H: “Lebih dari itu No. Kau tentu ingat
tentang Negara kita adalah Negara Non-Blok. Kini tak lagi. Malah pihak asing
sudah memulai invasi, tiap pihak asing sudah mengeluarkan maskotnya kepada
publik, menciptakan dirinya seakan pahlawan yang jujur dan bersih, masuk
kedalam sendi-sendi politik Indonesia dan berniat menguasai Negeri kita.
Pancasila yang dulu kau perjuangkan dihina, ideologi bangsa yang seharusnya
dihormati, kini itu semua hilang No. Bangsa kita hancur karena mereka, oknum
yang kini menjadi mayoritas.”
Seketika kesenduan
masuk kedalam hati para veteran pemimpin. Tangis yang tertahan dalam jiwa yang
habis terkoyak, atau mungkin lebih sakit lagi. Mereka hancur, dan terkubur oleh
serpihan pengharapan oleh Negaranya kelak.
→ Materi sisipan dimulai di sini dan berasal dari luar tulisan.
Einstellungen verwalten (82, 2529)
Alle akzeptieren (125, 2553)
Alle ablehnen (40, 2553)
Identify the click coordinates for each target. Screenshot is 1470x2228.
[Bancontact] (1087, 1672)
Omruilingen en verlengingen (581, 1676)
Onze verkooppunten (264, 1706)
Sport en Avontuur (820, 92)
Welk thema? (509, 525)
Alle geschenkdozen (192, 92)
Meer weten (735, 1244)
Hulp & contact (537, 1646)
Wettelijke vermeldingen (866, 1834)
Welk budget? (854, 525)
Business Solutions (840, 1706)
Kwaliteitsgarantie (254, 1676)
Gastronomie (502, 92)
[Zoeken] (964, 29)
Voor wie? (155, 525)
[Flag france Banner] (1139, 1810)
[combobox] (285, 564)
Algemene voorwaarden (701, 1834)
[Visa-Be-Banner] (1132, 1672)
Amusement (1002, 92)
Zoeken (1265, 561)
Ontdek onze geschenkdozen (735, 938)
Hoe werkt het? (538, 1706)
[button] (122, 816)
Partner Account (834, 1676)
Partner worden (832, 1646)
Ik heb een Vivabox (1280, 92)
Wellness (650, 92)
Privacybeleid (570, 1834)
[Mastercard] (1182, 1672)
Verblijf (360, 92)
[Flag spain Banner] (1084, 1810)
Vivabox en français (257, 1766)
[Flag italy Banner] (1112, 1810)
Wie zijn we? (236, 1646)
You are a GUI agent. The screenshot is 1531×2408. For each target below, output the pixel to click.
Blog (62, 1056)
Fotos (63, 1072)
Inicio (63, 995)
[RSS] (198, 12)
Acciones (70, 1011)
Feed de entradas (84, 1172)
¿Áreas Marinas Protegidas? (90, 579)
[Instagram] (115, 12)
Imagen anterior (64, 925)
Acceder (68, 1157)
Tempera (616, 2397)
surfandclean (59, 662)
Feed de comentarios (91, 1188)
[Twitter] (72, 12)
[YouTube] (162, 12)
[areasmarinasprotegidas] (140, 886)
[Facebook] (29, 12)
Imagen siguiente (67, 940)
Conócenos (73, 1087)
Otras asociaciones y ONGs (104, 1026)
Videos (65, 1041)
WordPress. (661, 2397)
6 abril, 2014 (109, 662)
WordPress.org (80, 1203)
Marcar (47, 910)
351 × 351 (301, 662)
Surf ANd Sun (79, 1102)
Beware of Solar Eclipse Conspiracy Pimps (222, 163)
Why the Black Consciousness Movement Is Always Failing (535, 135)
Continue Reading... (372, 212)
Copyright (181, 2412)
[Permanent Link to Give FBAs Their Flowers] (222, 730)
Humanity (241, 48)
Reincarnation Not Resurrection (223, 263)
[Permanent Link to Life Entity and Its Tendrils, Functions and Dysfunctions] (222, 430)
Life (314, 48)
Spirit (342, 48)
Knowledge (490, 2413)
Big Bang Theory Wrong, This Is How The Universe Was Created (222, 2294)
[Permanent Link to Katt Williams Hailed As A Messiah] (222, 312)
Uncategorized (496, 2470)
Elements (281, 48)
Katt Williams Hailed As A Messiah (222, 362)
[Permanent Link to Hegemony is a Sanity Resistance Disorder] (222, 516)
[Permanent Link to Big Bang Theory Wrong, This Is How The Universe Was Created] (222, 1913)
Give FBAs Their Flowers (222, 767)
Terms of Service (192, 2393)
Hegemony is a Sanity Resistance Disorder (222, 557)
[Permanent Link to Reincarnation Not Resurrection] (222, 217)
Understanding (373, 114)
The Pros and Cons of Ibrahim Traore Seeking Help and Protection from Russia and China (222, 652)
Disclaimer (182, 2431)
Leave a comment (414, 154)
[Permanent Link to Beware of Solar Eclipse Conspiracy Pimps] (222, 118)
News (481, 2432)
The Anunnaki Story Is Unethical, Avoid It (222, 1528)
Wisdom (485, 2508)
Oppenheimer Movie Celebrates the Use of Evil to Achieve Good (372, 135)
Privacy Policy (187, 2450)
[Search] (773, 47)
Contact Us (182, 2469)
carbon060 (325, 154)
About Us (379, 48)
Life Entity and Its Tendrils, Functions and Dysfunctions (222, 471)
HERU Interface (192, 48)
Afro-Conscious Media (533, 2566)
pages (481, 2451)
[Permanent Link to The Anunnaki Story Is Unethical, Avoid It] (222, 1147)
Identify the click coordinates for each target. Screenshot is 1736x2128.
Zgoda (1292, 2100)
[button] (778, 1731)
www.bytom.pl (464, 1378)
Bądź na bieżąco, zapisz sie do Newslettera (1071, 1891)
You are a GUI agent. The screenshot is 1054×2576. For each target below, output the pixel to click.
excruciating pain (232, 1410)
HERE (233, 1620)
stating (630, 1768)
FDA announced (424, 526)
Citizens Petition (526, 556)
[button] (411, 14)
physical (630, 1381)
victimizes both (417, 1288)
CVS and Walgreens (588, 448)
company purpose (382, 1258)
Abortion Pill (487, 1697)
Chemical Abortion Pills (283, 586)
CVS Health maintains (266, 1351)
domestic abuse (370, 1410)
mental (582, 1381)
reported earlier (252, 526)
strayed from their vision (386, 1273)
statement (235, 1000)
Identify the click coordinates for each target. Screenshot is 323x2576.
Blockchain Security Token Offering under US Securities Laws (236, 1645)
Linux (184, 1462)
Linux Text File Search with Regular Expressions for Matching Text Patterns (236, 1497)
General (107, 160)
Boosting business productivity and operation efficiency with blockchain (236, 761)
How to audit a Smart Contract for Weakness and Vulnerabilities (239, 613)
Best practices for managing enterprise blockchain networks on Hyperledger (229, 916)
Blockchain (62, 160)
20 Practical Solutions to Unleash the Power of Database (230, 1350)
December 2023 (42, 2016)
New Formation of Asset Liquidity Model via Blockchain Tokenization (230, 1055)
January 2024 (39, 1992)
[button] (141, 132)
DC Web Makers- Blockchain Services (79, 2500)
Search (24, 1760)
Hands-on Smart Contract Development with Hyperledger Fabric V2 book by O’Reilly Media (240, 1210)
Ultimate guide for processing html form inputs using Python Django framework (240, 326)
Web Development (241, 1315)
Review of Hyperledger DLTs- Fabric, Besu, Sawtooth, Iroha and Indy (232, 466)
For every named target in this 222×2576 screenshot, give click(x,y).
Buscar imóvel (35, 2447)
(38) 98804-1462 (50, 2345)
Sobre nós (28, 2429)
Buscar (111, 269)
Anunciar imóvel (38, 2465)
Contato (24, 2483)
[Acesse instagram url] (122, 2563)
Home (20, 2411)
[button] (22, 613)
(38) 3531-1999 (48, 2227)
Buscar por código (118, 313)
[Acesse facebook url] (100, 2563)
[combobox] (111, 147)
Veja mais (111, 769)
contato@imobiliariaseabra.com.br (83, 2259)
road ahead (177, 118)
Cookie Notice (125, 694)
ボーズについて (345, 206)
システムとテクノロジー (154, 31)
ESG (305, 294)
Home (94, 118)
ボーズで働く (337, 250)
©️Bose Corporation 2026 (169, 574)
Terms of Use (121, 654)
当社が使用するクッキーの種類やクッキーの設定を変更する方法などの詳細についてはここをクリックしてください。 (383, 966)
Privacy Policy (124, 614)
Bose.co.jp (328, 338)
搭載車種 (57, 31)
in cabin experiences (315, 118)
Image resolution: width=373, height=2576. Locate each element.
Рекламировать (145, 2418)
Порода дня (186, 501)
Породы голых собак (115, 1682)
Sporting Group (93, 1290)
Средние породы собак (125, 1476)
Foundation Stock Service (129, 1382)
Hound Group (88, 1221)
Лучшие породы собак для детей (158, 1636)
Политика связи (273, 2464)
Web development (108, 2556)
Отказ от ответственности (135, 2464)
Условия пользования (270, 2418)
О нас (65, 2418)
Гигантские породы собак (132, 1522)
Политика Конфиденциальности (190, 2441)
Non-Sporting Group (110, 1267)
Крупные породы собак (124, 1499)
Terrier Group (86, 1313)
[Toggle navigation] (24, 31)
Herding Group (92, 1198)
S: “Tunggu dulu, bagaimana dengan para
pemudanya? Jika pemuda tetap memiliki karakter Pancasila, aku yakin Bangsa ini
masih dapat terselamatkan.”
H: “Kau benar No, memang sebuah Bangsa
terletak di tangan para pemuda, baik atau buruknya suatu Bangsa kelak itu
tergantung para pemudanya. Tetapi jika dilihat sekarang, para pemuda kini harus
ada yang menyadarkan No.”
S: “Maksudmu bagaimana? Memang kenapa
dengan pemuda kita sekarang?”
H: “Jujur No, secara potensi banyak
generasi muda di Bangsa kita memiliki kualitas yang bagus, tetapi sayangnya
generasi muda kini telah banyak dicekoki produk-produk asing. Pemikiran mereka
telah dibuat tak berisi oleh tayangan televisi. Smartphone yang seharusnya
membuat mereka cerdas malah menjadikan mereka ketergantungan dengan handphone.
Mereka menjadi generasi menunduk.”
S: “Maksudmu generasi menunduk apa?”
H: “Iya, mereka hanya fosus pada layar
smartphone mereka. Mereka sibuk peduli dengan apa yang ada di media sosial dari
pada kehidupan nyata. Banyak dari mereka berkomentar bijak tanpa sebuah aksi
nyata.
S: “Setidaknya mereka memberikan
komentar, bukankah itu pemikiran yang jika dijalankan dapat membangun Bangsa
ini?
H: “Aku setuju No dengan pemikiranmu,
namun harus disayangkan lagi. Minat membaca di Negara kita sangat rendah,
tetapi minat untuk berkomentar sangatlah tinggi. Bukankah komentar tak berisi
sangatlah tak penting No?
Sekali
lagi, keheningan hadir ditengah pembicaraan mereka.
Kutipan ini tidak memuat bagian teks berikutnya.